# Dataset
....................

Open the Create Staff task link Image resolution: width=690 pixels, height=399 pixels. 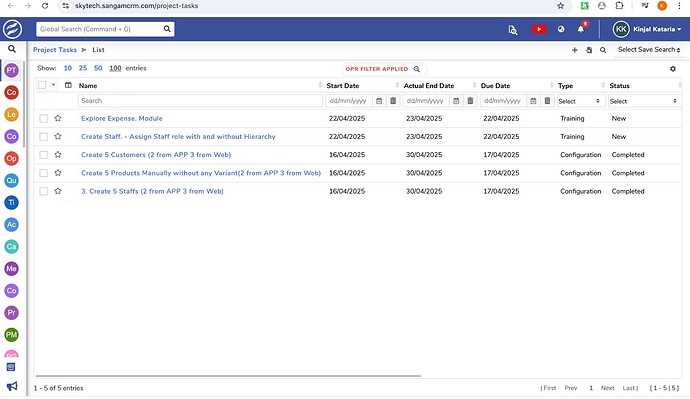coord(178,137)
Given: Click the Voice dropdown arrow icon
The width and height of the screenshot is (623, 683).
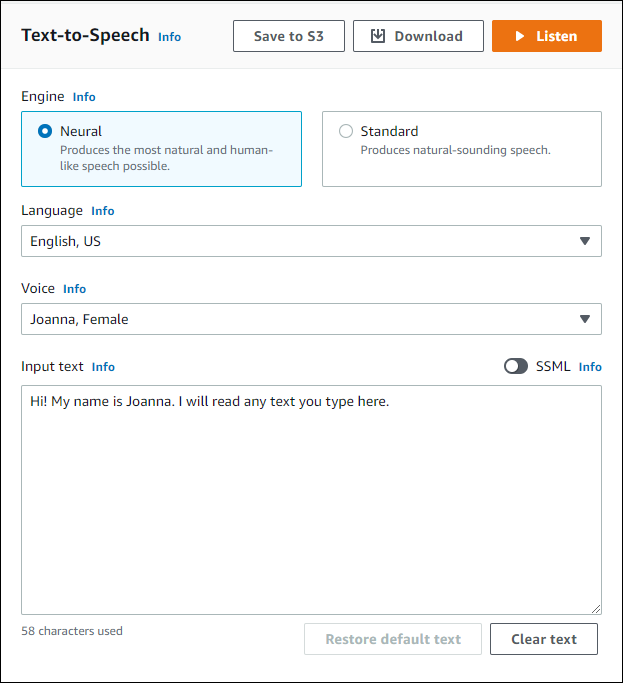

....................

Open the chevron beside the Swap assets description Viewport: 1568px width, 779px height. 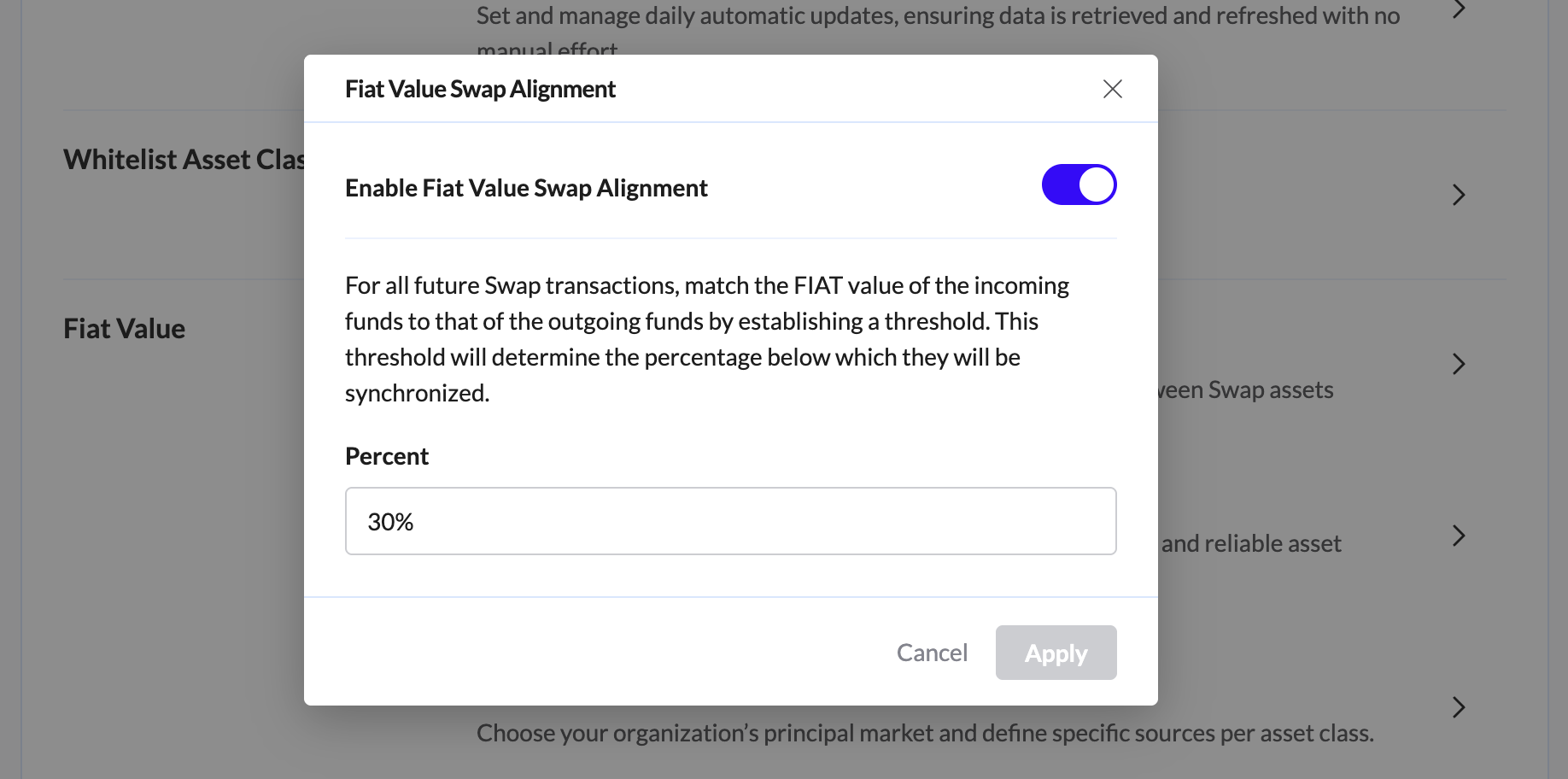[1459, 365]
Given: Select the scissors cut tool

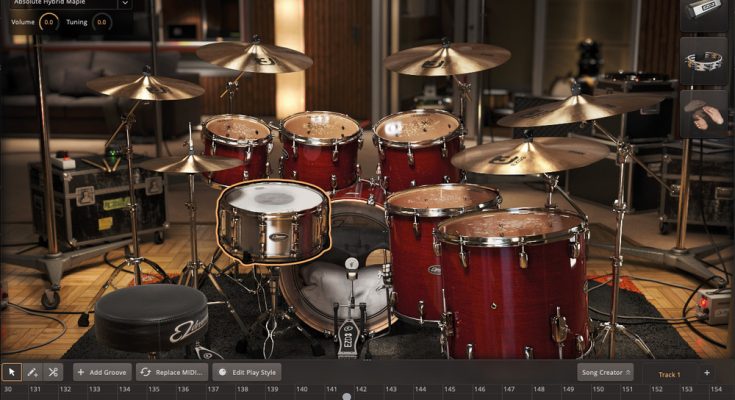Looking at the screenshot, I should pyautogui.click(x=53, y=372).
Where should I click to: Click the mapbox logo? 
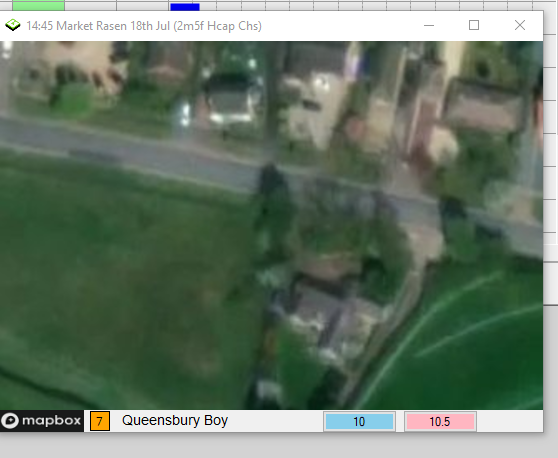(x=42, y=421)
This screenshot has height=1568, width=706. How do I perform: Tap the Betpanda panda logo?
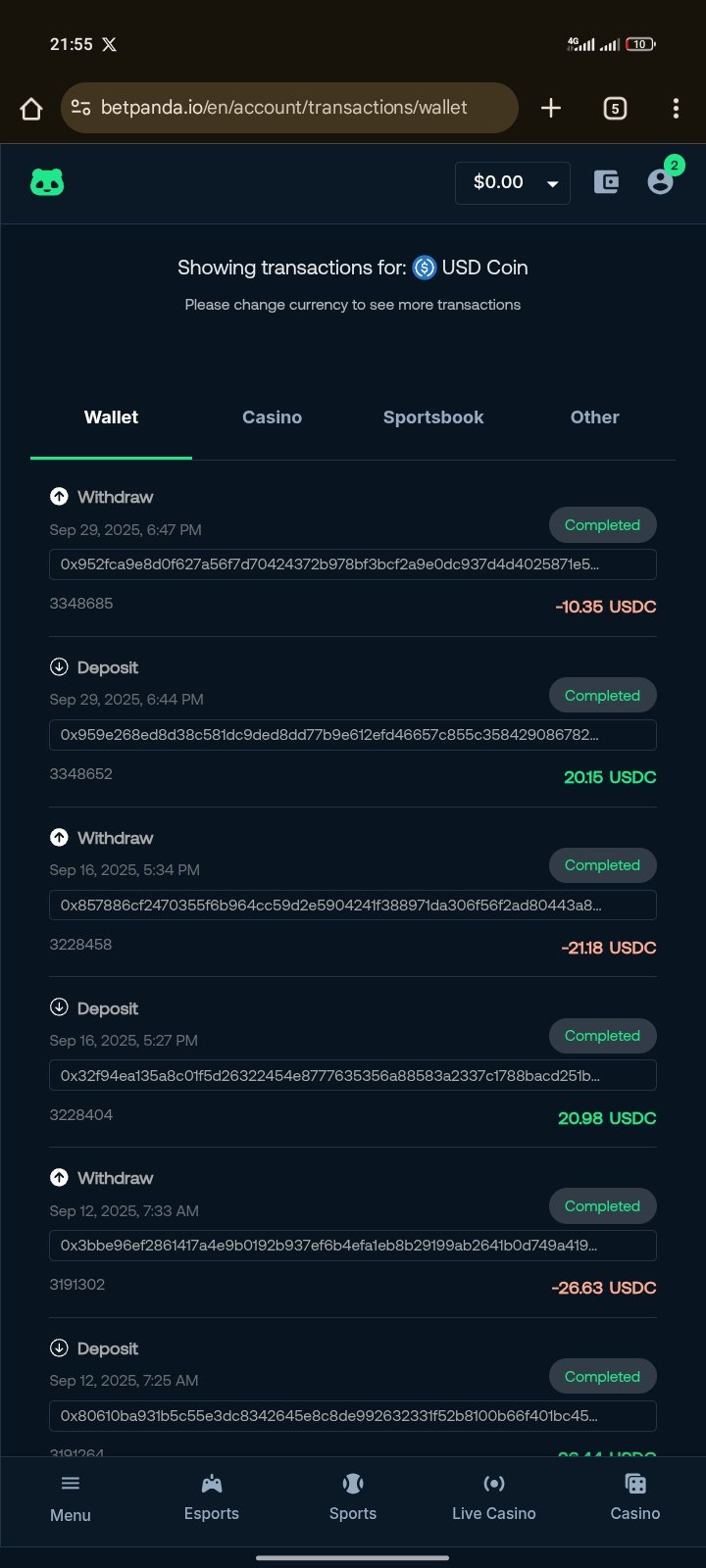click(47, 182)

....................

# Work to complete
Please copy the lines above from the line with "Given: Click the Voice dropdown arrow icon" up to and including the line with "The width and", exactly as written and with nothing else.

# Expected output
Given: Click the Voice dropdown arrow icon
The width and height of the screenshot is (623, 683).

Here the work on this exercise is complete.